More than that, he rebuilt the alliance with the United States and began to shape a new and more positive policy on Europe. He warned the South Africans about the wind of change to come. But within months of his election victory the popular tide turned against him. It seemed as if the British people had somehow changed character.
This was partly a matter of shifting generations. The incoming generation had no taste for tweeds and the grouse moor; it preferred satire and the Beatles. It seemed unreal to most of us that there would ever again be an old Etonian Prime Minister – Macmillan died 25 years ago this week – and I held to that opinion myself until it was proved to be nonsense.
I am still amazed when I look back at the last General Election and the negotiation which followed.
I still marvel to hear the calm highly-educated tones of David Cameron and to realise that in 2011 this is Britain’s Prime Minister.
Of course the tone and the vocabulary are different from Macmillan’s day. But there is no attempt at estuary English, no disguising that in our democracy we now have an upper class Englishman chosen to lead us, and to cap the story we also have an old Etonian Mayor to rule London.
How did this come about? When in 1990 I had a stab at the premiership, the reaction was immediate and fatal. I was at once identified as an old Etonian toff who by this fact alone was unsuited to lead a modern party. For a few days I wrestled in vain with this argument. I produced facts about my background and upbringing; all of these were true but they turned out to be incredible. I was a toff, and that was that.
Later during the days after David Cameron had been selected for my constituency in West Oxfordshire, we talked about this episode. I was sure that the accusation would come up again against him. I told him how I had mishandled it and fallen into a painful thicket.
I advised him against entering that thicket. In fact, he has handled the whole question with enviable success. He has built a formidable reputation in West Oxfordshire for attention to his constituents’ needs and for hard work. He asked them to judge him by what he is and does and they have responded accordingly. I still live in West Oxfordshire and would be the first to hear of any complaints; but I have received none.
There are hazards for an old Etonian in politics because Eton is regarded everywhere as the outstanding type of a public school. There are Etonians who live up to the bad part of that reputation, being oafish and self-satisfied. The Prime Minister avoids this trap. He enjoys the job and this shows, but not in an arrogant way.
He measures out his appearances on television so that he speaks when he has something to say.
He deals effectively with Ed Miliband in the Commons but knows that it would be unwise to exploit his superiority too far. He is normally courteous to his opponents.
What can we deduce from all this? Nothing in politics is stable and we are passing through a period of notable instability.
There will be nothing easy or automatic for any of us about the year 2012. But maybe, only maybe, the atmosphere of British politics is taking a turn for the better. We have two men in charge of our affairs working together in as much harmony as could be expected in a coalition. Neither of them bears any responsibility for the origin of our troubles.
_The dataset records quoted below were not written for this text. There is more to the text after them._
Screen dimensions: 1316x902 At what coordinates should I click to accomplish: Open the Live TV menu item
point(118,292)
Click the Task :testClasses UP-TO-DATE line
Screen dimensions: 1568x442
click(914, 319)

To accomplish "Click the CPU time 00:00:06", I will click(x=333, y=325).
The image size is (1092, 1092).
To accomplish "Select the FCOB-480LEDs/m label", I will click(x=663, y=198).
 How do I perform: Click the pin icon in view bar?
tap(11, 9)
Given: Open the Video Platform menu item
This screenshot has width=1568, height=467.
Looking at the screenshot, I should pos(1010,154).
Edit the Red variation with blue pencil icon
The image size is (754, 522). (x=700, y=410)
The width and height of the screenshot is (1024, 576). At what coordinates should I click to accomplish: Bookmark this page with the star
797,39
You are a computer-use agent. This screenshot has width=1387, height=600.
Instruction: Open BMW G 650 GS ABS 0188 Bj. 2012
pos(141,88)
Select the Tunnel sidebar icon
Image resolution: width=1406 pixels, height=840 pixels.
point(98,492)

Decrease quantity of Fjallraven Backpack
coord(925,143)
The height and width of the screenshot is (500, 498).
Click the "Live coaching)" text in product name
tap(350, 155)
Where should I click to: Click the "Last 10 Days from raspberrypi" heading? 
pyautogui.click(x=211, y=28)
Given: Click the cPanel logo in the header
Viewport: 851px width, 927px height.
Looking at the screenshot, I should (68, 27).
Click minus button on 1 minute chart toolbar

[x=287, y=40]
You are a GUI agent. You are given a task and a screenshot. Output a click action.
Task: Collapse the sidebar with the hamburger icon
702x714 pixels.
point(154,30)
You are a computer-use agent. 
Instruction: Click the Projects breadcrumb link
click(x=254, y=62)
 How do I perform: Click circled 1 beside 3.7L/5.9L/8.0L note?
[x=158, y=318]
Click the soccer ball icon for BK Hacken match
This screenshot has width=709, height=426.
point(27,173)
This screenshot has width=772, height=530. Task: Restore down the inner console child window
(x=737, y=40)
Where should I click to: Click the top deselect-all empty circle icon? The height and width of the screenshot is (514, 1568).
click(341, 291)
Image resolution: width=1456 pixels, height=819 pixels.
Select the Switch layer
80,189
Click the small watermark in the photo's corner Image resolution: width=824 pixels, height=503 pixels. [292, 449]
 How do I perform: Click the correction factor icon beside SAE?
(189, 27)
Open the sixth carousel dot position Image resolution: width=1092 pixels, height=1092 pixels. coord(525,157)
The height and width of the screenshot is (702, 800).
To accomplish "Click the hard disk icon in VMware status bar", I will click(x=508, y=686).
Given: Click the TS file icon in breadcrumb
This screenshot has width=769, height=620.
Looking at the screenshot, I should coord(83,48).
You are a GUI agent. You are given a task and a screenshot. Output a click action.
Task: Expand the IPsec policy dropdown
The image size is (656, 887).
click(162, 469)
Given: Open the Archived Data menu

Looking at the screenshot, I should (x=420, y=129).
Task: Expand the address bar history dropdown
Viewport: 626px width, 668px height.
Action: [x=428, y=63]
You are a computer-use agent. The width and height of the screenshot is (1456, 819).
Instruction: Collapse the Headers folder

They will be judged not by what school they went to but on how they handle the nation’s problems.
Politeness, as the Prime Minister knows, can be a valuable asset in politics.
The three politest men I have known in my political career were Nelson Mandela, King Hussain of Jordan and Sir Alec Douglas Home.
All three were exceptionally courteous and painstaking in their relationships with others. All three were well-born, a common factor which meant that they knew who they were and did not need to worry about it.
They could instead turn with confidence to the needs of their country and their people.
There is a lesson here which I think the Prime Minister has already learnt.